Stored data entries
________

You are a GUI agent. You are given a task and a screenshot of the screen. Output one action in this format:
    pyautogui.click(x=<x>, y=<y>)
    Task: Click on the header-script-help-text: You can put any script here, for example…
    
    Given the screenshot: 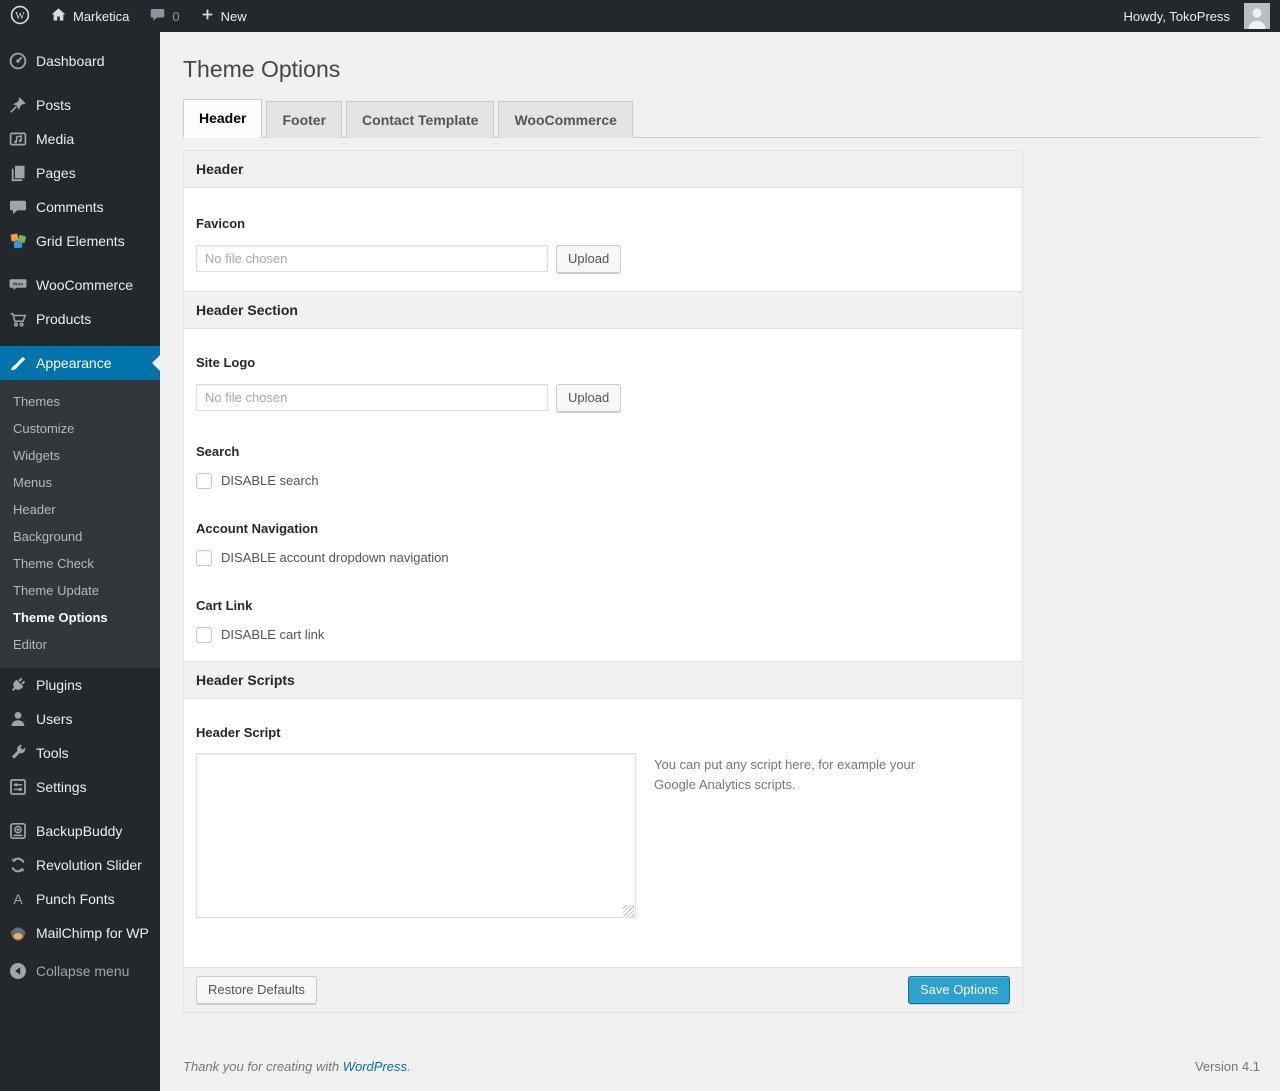 What is the action you would take?
    pyautogui.click(x=785, y=774)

________

WHAT NEEDS TO BE DONE: Lay out the lines of the rows, from the start through the line containing "Task: Click on", as a Markdown table with the columns Number and Text. Give one entry per line and leave out any blank lines.

FINISHED TASK:
| Number | Text |
|---|---|
| 1 | You are a GUI agent. You are given a task and a screenshot of the screen. Output one action in this format: |
| 2 |     pyautogui.click(x=<x>, y=<y>) |
| 3 |     Task: Click on the header-script-help-text: You can put any script here, for example… |